His research goal is to build platforms for the efficient and automated processing of Big Data. The main applications of my work are in medical image analysis, in particular neuroimaging.

16:00 The Toot Suite Project: Being FAIR when applying machine learning in bioinformatics

Abstract We have just begun a Genome Canada project "TooT Suite: Predication and classification of membrane transport proteins" to annotate the membrane transport proteins both in an organism, be it plant or animal, and in a microbiome, thus providing information about potential interactions between them. The project involves extensive experimentation with machine learning, and is investigating issues of repreducibility of results by being open and FAIR (Findable, Accessible, Interoperable, Reusable) with the tools, their software, and the experimental platform.
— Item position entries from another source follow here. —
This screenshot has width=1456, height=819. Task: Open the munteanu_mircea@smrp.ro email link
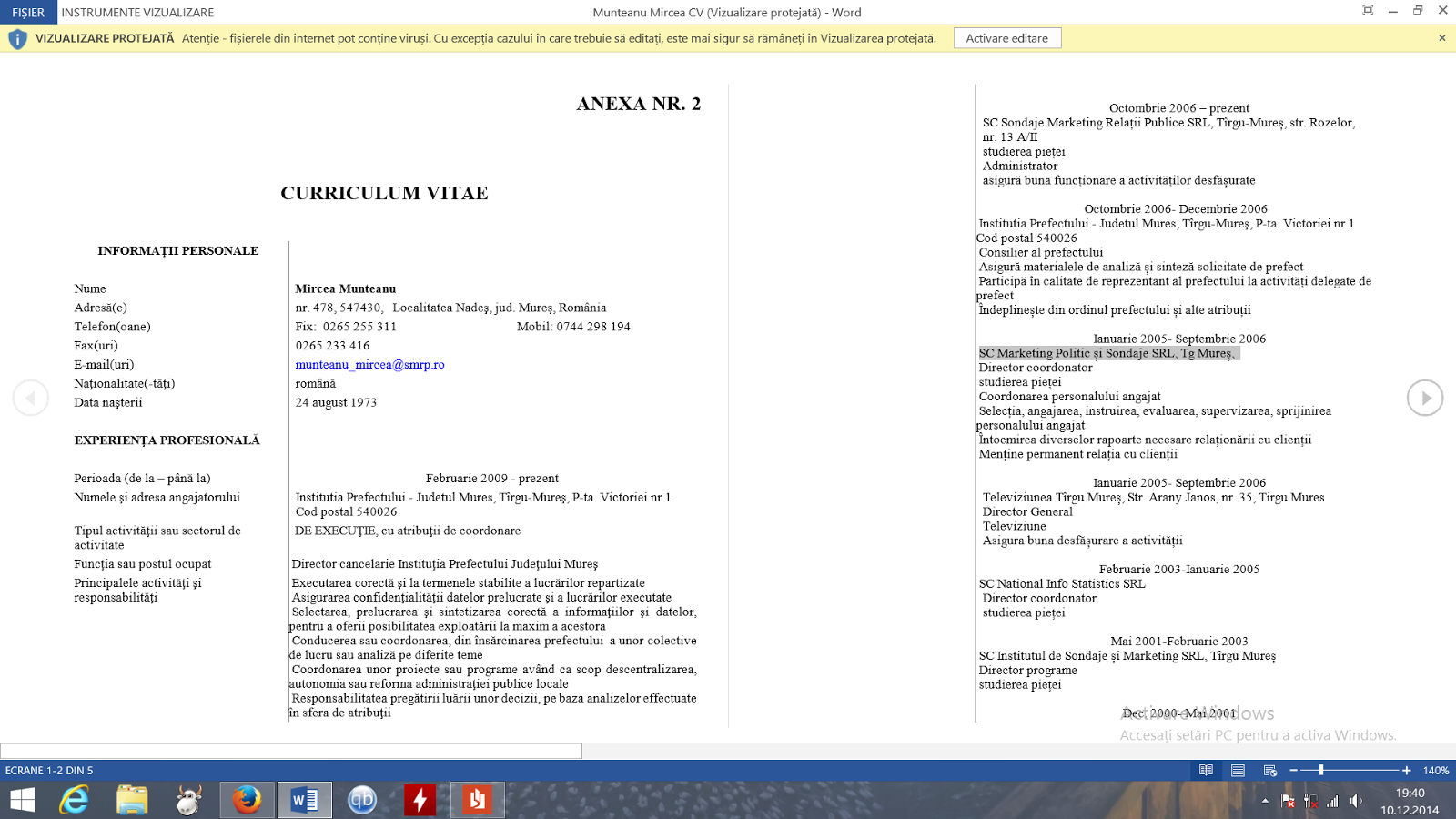tap(369, 364)
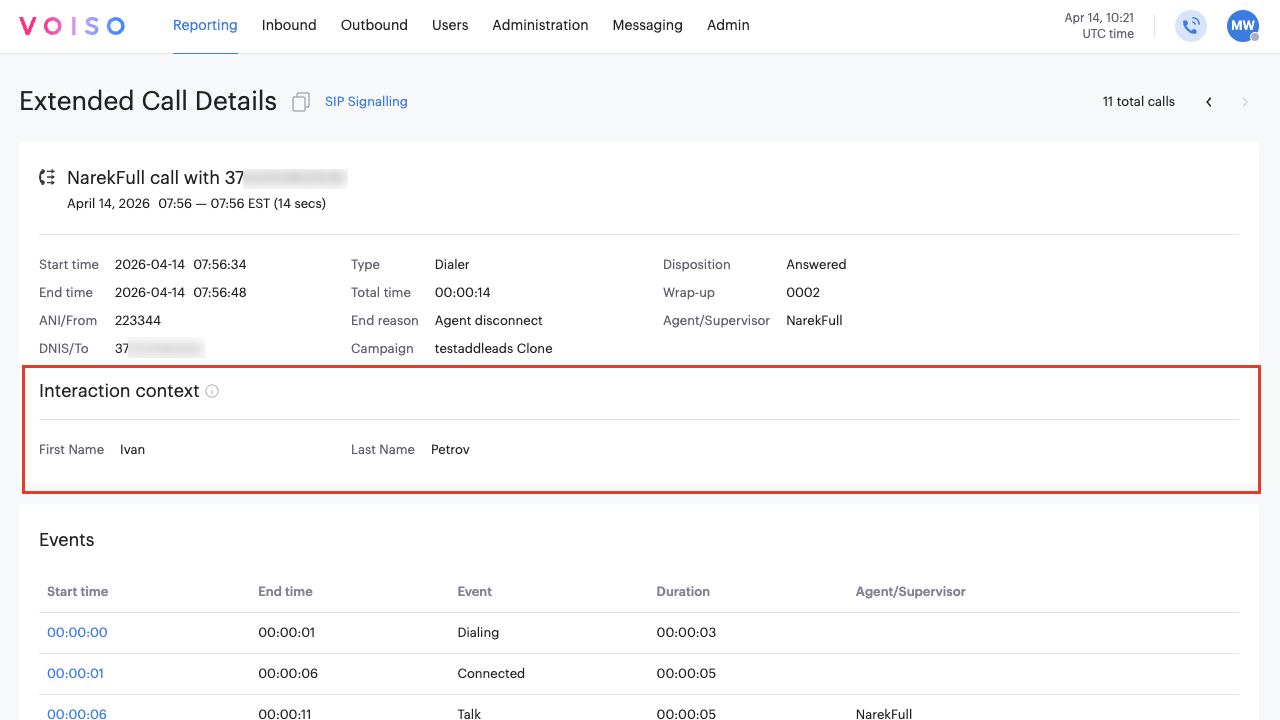Open the Administration menu
The width and height of the screenshot is (1280, 720).
540,25
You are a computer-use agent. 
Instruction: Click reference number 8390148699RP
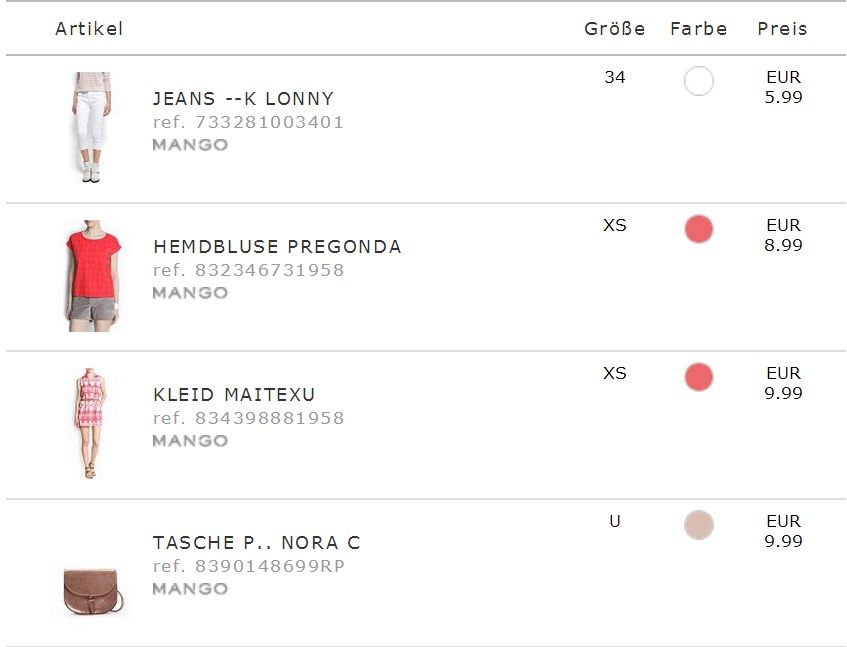point(249,566)
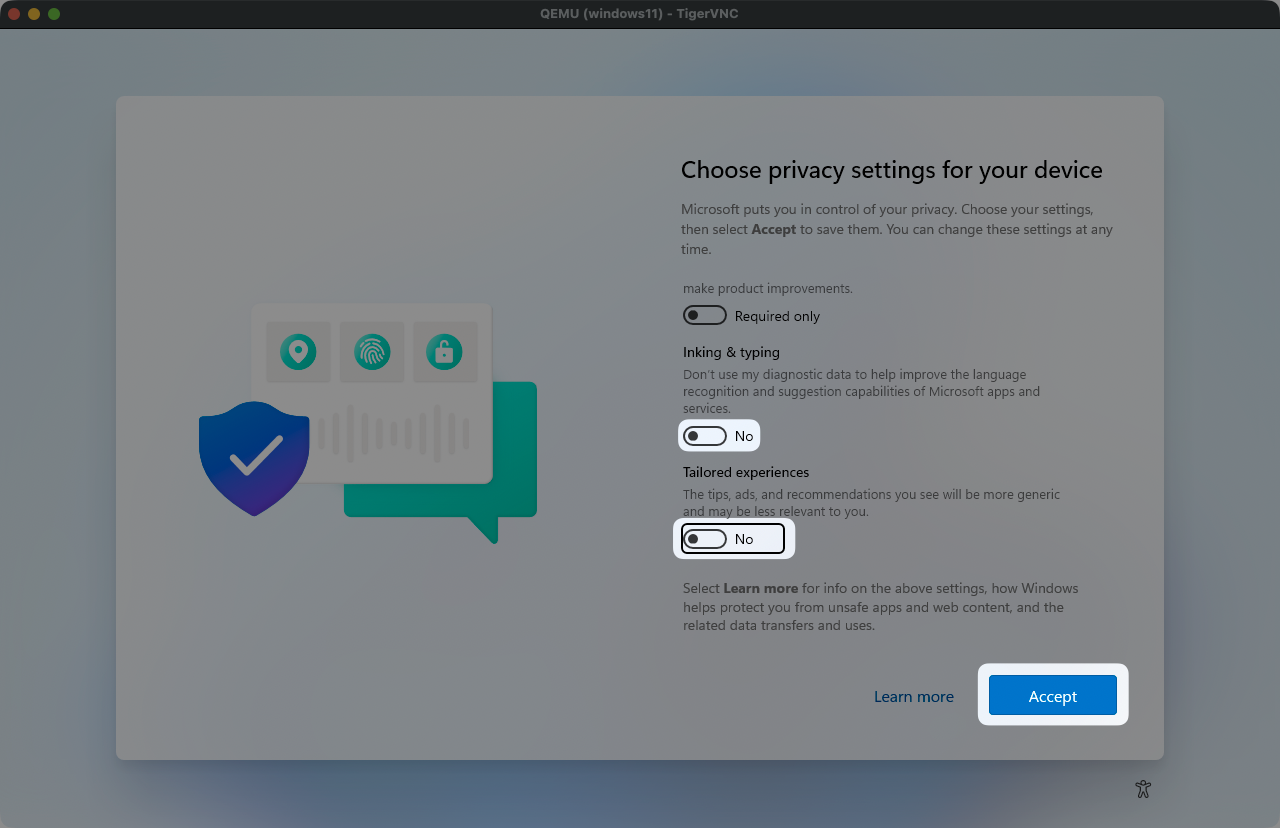The image size is (1280, 828).
Task: Toggle the Required only diagnostic switch
Action: pyautogui.click(x=705, y=316)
Speaker Gregory Butler, Department of Computer Science & Software Engineering, Concordia University, Montreal, Canada.

Dr Butler is Professor of Computer Science and Software Engineering at Concordia University, Montreal, Canada. His research focuses on the transformation of data to knowledge, particularly for knowledge-based bioinformatics. He is currently working on distributed computation with large-scale graphs for the reconstruction of networks for metabolism and regulation of microbial communities, and how to construct, mine, and manage the graph of knowledge provided by a provenance network with links into the scientific literature.

Dr Butler obtained his PhD from the University of Sydney in 1980. He was a faculty member at the University of Sydney for nine years, prior to joining Concordia University in 1992.